Société

Le sport entre à l'école : un pacte signé à Libreville

L'État, un cimentier et une ONG marocaine misent sur le ballon et le short pour garder les jeunes à l'école.

À Libreville, l'État gabonais a signé une convention avec Cimaf Gabon, l'ONG Tibu Africa et le Royaume du Maroc pour faire du sport un vrai outil d'éducation. Baptisé « Génération Sportive », ce programme veut transformer les cours de récré en tremplins d'apprentissage pour les enfants gabonais.

Table de signature officielle avec responsables gabonais et marocains lors d'une cérémonie à Libreville
La convention « Génération Sportive » a été signée jeudi à Libreville entre l'État gabonais et ses partenaires.

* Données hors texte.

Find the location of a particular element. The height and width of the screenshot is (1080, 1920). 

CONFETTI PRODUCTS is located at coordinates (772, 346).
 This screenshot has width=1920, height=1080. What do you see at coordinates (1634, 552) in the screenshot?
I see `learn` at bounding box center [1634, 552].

Jeudi dernier, dans les salons feutrés d'un ministère à Libreville, quatre signatures ont scellé un pari qui concerne d'abord les enfants des quartiers. L'État gabonais, Cimaf Gabon, l'ONG Tibu Africa et le Royaume du Maroc ont paraphé une convention tripartite baptisée « Génération Sportive », un nom qui sonne comme un programme, mais qui cache une idée simple : utiliser le sport pour retenir les élèves à l'école et les aider à mieux apprendre.

Le sport comme pilier, pas comme récréation

La ministre d'État en charge de l'Éducation nationale, Camélia Ntoutoume Leclercq, a présenté ce texte comme la preuve que le gouvernement veut faire du sport un pilier de la politique éducative nationale, et non plus un simple à-côté entre deux matières. Concrètement, les ministères de l'Éducation nationale et de la Jeunesse et des Sports pilotent ce chantier avec des partenaires venus du privé et de la diplomatie régionale.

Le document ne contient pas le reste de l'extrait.